Aquela região é denominada Pelourinho, local onde os
escravos recebiam castigo. Ali se encontra a Igreja de Nossa Senhora do Rosário
dos Pretos. Até um restaurante-escola do SENAC. Mais ao longe, víamos as igrejas
de Santa Bárbara, do Carmo e da sua Ordem Terceira.
Depois de caminhada tão agradável quanto instrutiva,
íamos descendo a ladeira a fim de tomarmos um táxi. Mais uma igreja em nosso
caminho, a de Nossa Senhora do Rosário do Homem Preto que, para nossa alegria,
encontrava-se aberta. Entramos com sofreguidão. Vozes varonis recitavam as
orações do Terço.
Pelo que fomos informados tratava-se do “Terço dos
homens” em sua 59ª edição... A ascendência italiana falou mais alto
dentro de mim. Confesso que me emocionei. Não tive dúvida, tirei meu terço do
bolso e ajoelhei-me. Uma simpática pessoa na frente fez-me um sinal para que eu
me associasse a eles.
Na verdade, o que eu desejava mesmo naquele momento não
era propriamente rezar, mas, na quietude, admirar aquela luminosa cena.
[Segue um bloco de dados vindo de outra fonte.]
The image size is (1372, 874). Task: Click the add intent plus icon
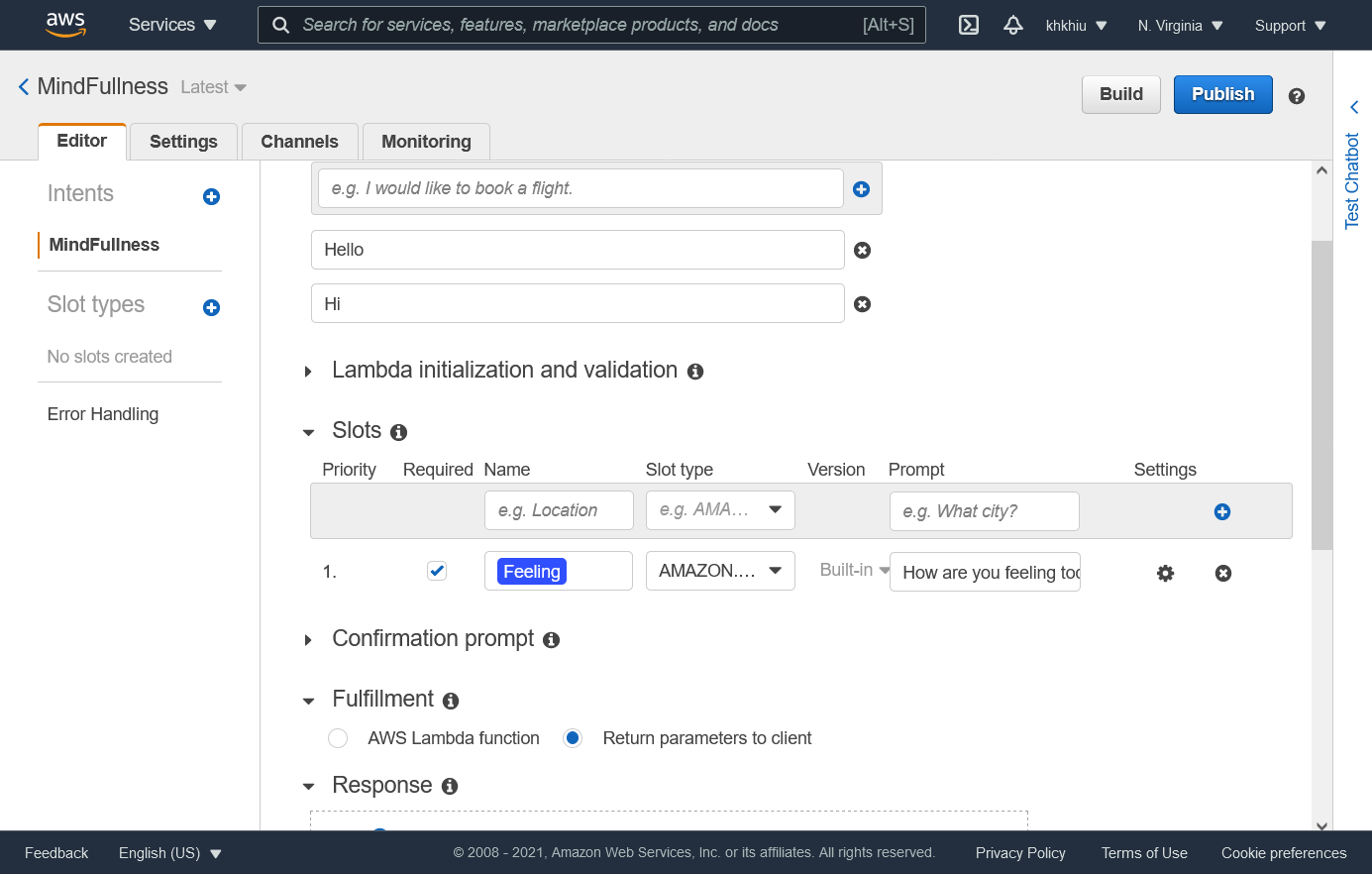(211, 196)
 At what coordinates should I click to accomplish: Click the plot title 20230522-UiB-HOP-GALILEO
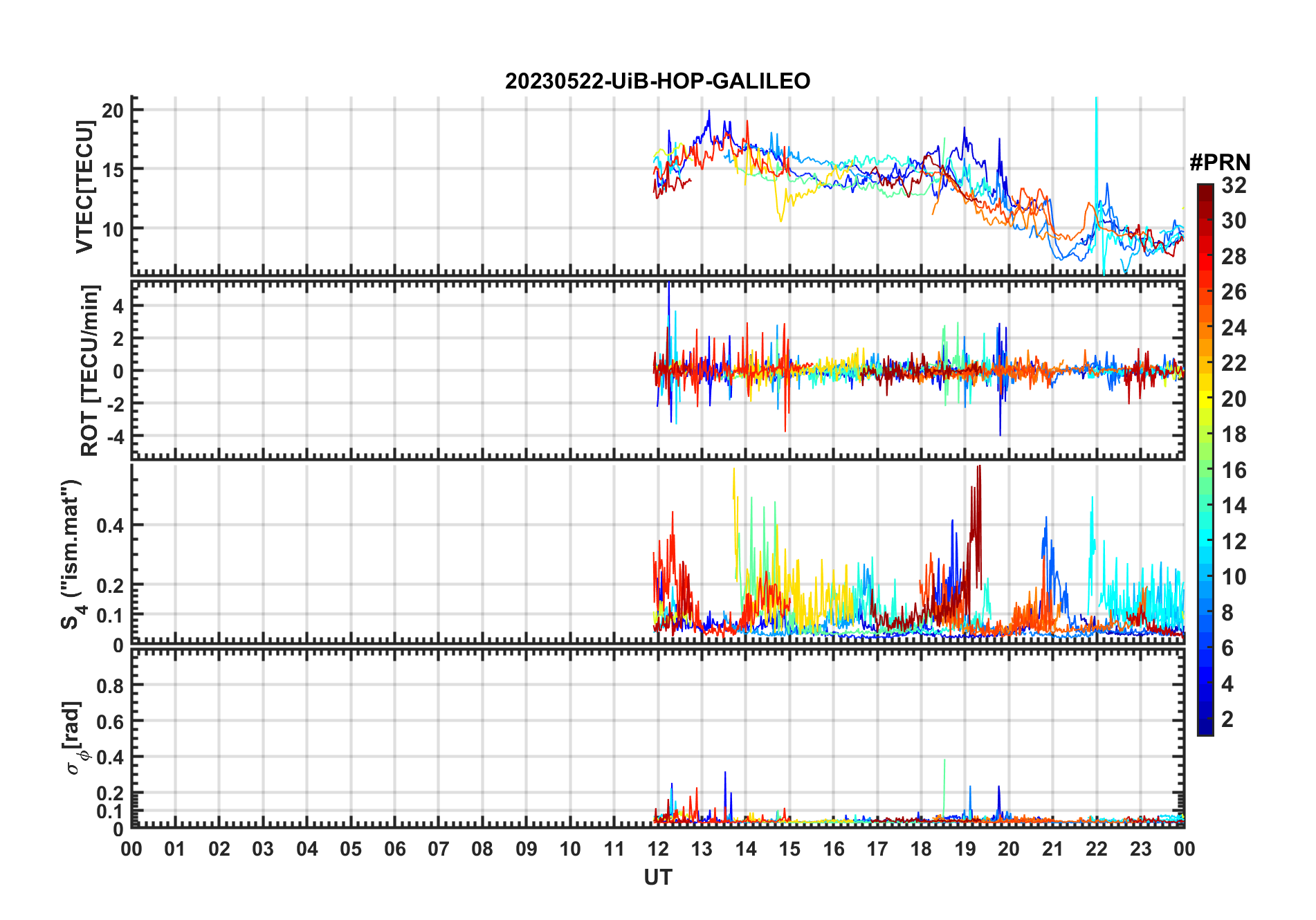coord(657,82)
Ao
contrário de orações lentas e langorosas, ouvia vozes másculas, altas, quase
proclamadas a louvar a Virgem Santíssima.
Encerrado o Terço, veio um cântico seguido de uma
consagração dos presentes a Nossa Senhora. A voz deles era grave e forte, além
de muito afinada. Sensibilizei-me ao ver e ouvir aqueles senhores recitarem
"Infinitas graças vos damos, soberana Rainha"...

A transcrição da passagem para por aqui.